Hasta principios del siglo XX, en Llucmajor hubo una pujante agricultura y una numerosa cabaña ganadera. Durante el primer tercio del siglo XX, Llucmajor estuvo marcado por una serie de acontecimientos que conllevaron una etapa de progreso y desarrollo, unidos a un fuerte incremento demográfico. Posteriormente, la ciudad de Llucmajor era renombrada por la industria del calzado; hoy día sustituida por la hotelera, la de embutidos y licores, además de una destacada artesanía de piedra, hierro y madera.

El nombre de Llucmajor, probablemente proviene del latín LUCUS MAIORIS, que significa bosque mayor. Semánticamente, es muy verosímil que la alquería llamada Llucmajor estuviese poblada de un gran bosque. Esta teoría parece ser la única aceptada.

El conjunto prehistórico de Capocorb Vell, en el sur del municipio, es el exponente más conocido de la isla de la Edad del Bronce. Dentro de la investigación prehistórica, es uno de los poblados más importantes del Mediterráneo Occidental, gracias a su conservación. Asimismo, es uno de los primeros lugares de Mallorca que han sido excavados y estudiados, y también uno de los más extensos.

Hasta la llegada del cristianismo, Fenicios, Griegos, Cartaginenses y Romanos dejaron su huella en Llucmajor. El único testimonio de aquellos tiempos es una lápida fragmentada, la cual fue encontrada en la Marina. Esta lápida contiene una sola palabra, a modo de topónimo "Egnatuleia".

Después de varios intentos de conquista, en el año 902, la isla de Mallorca quedó sometida bajo dominio árabe y se siguió una etapa de crecimiento y prosperidad.
Se considera, que Llucmajor existía como alquería árabe y dependía del municipio de Montuïri.

El 31 de diciembre del 1229, la isla de Mallorca fue conquistada por el rey Jaume I, iniciándose otro periodo de prosperidad. Posteriormente, en el año 1300, su hijo Jaume II fundó la villa de Llucmajor.

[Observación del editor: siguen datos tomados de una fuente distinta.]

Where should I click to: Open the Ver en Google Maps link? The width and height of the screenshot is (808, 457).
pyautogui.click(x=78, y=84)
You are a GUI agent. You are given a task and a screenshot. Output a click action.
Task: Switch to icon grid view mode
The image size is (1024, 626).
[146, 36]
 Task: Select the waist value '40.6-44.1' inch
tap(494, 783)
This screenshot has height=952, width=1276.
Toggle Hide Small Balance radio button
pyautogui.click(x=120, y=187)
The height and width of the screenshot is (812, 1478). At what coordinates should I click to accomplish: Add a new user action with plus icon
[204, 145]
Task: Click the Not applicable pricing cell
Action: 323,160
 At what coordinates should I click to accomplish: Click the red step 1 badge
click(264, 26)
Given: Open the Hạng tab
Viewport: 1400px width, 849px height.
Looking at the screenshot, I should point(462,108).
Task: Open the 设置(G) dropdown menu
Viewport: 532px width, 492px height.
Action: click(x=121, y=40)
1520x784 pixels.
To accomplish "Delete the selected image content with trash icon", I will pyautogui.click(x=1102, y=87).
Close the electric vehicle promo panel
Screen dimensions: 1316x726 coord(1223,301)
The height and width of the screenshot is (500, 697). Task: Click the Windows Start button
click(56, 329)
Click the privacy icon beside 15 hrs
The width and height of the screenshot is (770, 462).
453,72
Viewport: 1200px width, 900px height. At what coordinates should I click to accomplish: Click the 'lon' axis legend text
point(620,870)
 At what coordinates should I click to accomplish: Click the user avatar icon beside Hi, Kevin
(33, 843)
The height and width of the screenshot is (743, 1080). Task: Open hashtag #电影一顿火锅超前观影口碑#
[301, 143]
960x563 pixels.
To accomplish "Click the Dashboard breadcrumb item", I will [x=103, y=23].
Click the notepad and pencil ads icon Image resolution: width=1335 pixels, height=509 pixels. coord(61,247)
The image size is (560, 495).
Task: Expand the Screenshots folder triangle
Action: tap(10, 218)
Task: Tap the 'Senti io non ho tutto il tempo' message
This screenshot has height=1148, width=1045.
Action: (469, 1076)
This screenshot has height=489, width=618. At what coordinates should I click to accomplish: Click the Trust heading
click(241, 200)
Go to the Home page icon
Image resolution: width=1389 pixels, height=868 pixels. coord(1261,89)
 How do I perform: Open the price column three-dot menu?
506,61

La decadencia del Reino de Mallorca culminó con el hito más importante de nuestra historia: La Batalla de Llucmajor, que tuvo lugar el 25 de octubre de 1349. En ella, Jaume III, último rey de Mallorca, perdió su vida y además su reino, quedando éste así anexionado al Reino de Aragón.

Cien años más tarde, en 1543, el emperador Carlos V concedió a Llucmajor el real privilegio que otorgaba los derechos de celebrar ferias desde el 29 de septiembre hasta el 18 de octubre así como mercado semanal los miércoles.

Durante los siglos XIV al XVIII, la costa sur de Mallorca estuvo sometida a la continua amenaza de expediciones corsarias que no permitieron el descanso de los defensores de las costas mallorquinas. Hoy día, las torres de defensa y vigilancia (talaies) de S'Estelella, el Cap Blanc, el Cap Enderrocat y Cala Pi todavía son el testimonio latente de aquellas luchas.

Mediante Real Decreto del 3 de octubre de 1916, el rey Alfonso XIII concedió a Llucmajor el título de ciudad. En el mismo mes, se inauguraron el nuevo mercado municipal y la línea del ferrocarril Palma-Santanyí, con estación en Llucmajor. Igualmente, el 25 de noviembre del 1916, se fundó la primera central eléctrica "El Porvenir", que dio paso al alumbrado público eléctrico en la ciudad.